FDA Authorizes Intense Pulsed Light Device for Dry Eye Disease

The US Food and Drug Administration (FDA) has granted De Novo authorization to an intense pulsed light (IPL) device designed to treat dry eye disease due to Meibomian gland dysfunction (MGD).

The approval, granted to the Israel-based medical device company Lumenis, is based on findings from a multi-center, double-blinded, randomized controlled trial showing IPL significantly improved tear breakup time, meibum quality, and Meibomian gland expressibility.

The findings contributed to a portfolio of observed clinical benefit in such dry eye disease-related burdens, as well as reduction in patient inflammatory markers.

Currently, approximately 16 million Americans have been diagnosed with dry eye disease—though that total is considered an underestimation to how many are actually affected.

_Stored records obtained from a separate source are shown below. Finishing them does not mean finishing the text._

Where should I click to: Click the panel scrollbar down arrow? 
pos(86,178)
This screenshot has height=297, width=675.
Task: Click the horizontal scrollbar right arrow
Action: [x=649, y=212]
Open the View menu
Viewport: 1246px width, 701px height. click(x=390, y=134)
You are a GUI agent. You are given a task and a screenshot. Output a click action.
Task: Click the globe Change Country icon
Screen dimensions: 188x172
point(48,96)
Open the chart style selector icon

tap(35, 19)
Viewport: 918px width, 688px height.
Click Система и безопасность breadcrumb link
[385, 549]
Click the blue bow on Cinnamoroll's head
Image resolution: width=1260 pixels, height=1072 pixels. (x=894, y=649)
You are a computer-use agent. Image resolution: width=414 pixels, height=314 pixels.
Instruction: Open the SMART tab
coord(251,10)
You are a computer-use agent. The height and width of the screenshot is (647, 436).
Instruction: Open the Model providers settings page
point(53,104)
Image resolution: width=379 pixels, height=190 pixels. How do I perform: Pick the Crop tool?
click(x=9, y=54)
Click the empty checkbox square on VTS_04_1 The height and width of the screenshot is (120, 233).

MGD is the leading cause of disease, accounting for about 86% of cases.

An inventing company of IPL technology, Lumenis is also launching OptiLight, a patented bright solution for dry eye conditions and symptoms.

"Lumenis has launched many 'firsts' in eye care, and we never stop innovating,” chief executive officer Tzipi Ozer-Armon said in a statement. “This is why we are excited that our IPL device with patented OPT technology is the first and only such device to receive FDA approval for improving signs of dry eye disease.”

Steven J. Dell, MD, lead Lumenis clinical trial investigator and medical director of Dell Laser Consultants, added perspective toward the need for such ophthalmic innovations in everyday care of common conditions such as dry eye disease.

"We deal with dry eye every day, but unless we address the underlying inflammation, it's difficult to meaningfully impact the disease,” Dell said. “OptiLight helps us to address the inflammation, as shown in Lumenis' IPL clinical trials, and improves signs of dry eye disease due to MGD, positioning it as a valuable tool in our dry eye toolkit.”